The method of retrieval via GNBF inversion developed in this paper can be applied to other materials for which quantitative data concerning surface structure is of interest. However, several conditions must be met by the material in question: it must be homogeneous, such that all variation in backscatter intensity is due to surface tilt, and it must be continuous so that gradients may be calculated at all points. The first condition may be circumvented by coating techniques such as sputtering with gold palladium, if the desired features are large enough that they will not be obscured by the coating.
5 Conclusions
We have presented a method for retrieving quantitative, three-dimensional surface morphology of ice from SEM images.
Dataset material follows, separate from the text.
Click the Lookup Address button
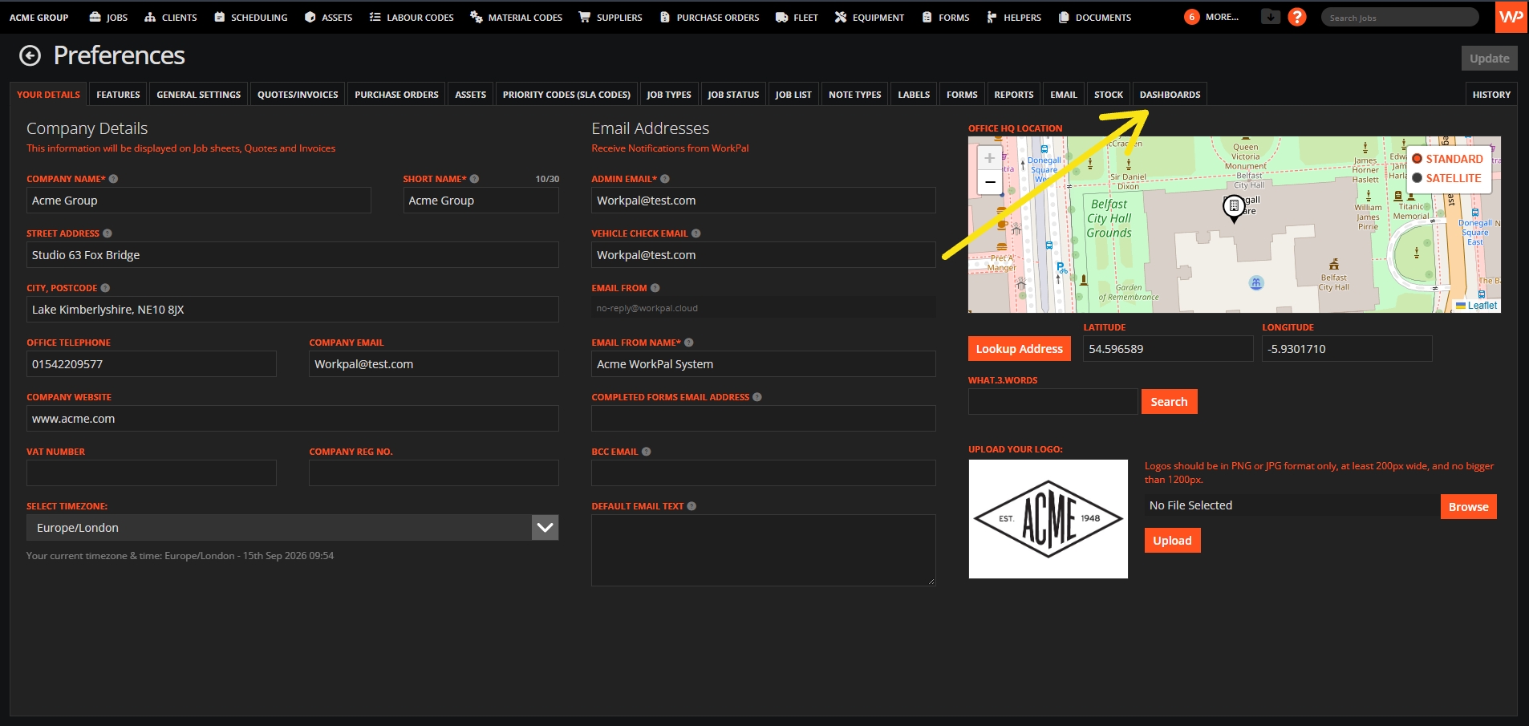(x=1019, y=349)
A key development is a novel functional form for backscattered electron intensity as a function of ice facet orientation. In combination with Gauss-Newton inversion within a Bayesian framework, the method permits construction of three-dimensional representations of rough ice surfaces at approximately micrometer resolution. These representations are used to compute quantitative statistical measures of roughness that give insight into how roughness depends on environmental conditions. Roughening increases with higher temperature, for example, but only to a point; at yet higher temperatures, even under ablation conditions, measures of roughening do not increase significantly. Values of the roughening scale parameter, σ, reach as high as 0.39, consistent with in situ studies of atmospheric ice, but generally smaller than values retrieved in remote sensing experiments. Regarding analytical PDFs, we find large discrepancies between uniform random tilt (URT) and observations, regardless of the degree or symmetry of roughening. Gaussian PDFs describe azimuthally isotropic roughening well, but Weibull PDFs (with shape parameter η < 1) generally do better. This is expected in principle, since Weibull PDFs have two adjustable parameters, whereas Gaussian PDFs have only one. We find that Weibull PDFs are especially needed to describe situations in which the roughness is azimuthally anisotropic. In many such cases, however, it appears that a low retrieved value of the shape parameter (η ≈ 0.6) is compensating for a prominent (and distinctly un-Weibullian) shoulder at tilt angles between 20° and 30°, whose origin remains unclear. As ablation roughening becomes more pronounced, agreement between observed and best fit Weibull PDFs deteriorates, but no obvious pattern is discernable in the discrepancy. Altogether, these results suggest that roughening characteristics obtained by in situ and remote sensing of atmospheric ice clouds could be a richer source of information than has previously been appreciated.
Acknowledgments
The authors wish to thank two anonymous reviewers, whose thoughtful comments and suggestions greatly improved this paper. S.N. was supported by NSF grant award CHE-1306366 for this work and acknowledges support from a University of Puget Sound Lantz Senior Sabbatical Fellowship and the Fulbright Scholar program. N.B. and E.S. acknowledge support from the University of Puget Sound. P.M.R. received support from Consejo Nacional de Ciencia y Tecnologia CONICYT- Anillos, Preis ACT 1410 and FONDECYT Regular 1161460. Computer codes implementing the continuum model are available at https://github.com/sneshyba/ice3. There are no data sharing issues since all numerical information is provided in figures and tables in this paper and in the supporting information file; the latter contains three figures, one table, and two animations.